**ACTIVITY**
Among these records, tally each line with the word "grid"; the answer is that number alone.

Collected data entries
___
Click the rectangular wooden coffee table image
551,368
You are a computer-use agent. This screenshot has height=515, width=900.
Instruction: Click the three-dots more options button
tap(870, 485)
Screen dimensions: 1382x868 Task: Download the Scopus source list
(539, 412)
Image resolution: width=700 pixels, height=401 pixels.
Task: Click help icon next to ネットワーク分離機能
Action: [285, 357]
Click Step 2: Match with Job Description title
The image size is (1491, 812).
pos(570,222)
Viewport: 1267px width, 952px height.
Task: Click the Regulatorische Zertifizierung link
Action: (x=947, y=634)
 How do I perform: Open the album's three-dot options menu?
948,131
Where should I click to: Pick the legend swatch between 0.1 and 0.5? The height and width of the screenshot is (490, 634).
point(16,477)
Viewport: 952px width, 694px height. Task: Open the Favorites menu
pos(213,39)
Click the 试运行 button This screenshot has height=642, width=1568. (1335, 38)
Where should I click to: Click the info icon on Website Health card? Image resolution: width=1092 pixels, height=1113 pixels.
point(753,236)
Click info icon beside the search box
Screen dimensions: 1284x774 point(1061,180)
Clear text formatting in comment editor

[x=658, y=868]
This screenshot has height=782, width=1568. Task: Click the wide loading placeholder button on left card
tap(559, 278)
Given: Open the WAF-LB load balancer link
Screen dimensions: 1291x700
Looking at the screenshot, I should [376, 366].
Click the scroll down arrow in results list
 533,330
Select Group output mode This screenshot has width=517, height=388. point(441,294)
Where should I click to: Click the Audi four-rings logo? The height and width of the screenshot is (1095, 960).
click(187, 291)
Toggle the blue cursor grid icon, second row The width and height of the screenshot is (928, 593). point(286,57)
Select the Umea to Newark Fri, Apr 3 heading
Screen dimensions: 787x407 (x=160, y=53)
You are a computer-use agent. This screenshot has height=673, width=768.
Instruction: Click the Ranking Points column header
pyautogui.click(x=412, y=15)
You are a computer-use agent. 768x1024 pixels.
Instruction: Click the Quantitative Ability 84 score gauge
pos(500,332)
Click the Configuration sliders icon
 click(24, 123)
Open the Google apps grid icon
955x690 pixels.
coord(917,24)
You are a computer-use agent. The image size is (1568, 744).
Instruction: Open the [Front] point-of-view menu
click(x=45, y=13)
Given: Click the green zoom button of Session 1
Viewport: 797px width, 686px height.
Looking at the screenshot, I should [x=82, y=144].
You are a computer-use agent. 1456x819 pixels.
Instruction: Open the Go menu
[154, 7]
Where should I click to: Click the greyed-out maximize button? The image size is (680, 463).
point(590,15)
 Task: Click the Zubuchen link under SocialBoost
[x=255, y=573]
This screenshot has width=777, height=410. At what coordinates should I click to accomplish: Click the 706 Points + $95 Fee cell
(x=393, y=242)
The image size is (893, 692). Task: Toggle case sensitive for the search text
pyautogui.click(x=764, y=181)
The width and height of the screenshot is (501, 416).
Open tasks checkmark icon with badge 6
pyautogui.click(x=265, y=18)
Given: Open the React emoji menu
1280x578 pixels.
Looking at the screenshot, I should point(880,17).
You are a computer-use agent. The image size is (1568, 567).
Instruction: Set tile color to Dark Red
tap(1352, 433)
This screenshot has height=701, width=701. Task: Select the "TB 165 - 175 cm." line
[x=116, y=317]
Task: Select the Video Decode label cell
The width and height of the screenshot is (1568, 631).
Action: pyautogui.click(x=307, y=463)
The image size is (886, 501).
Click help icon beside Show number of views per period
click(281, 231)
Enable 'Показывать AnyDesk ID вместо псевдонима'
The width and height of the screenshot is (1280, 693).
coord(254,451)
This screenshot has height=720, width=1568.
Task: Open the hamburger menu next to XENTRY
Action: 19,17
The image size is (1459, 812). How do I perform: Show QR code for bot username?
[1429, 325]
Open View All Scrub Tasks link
___
**EXERCISE ANSWER**
2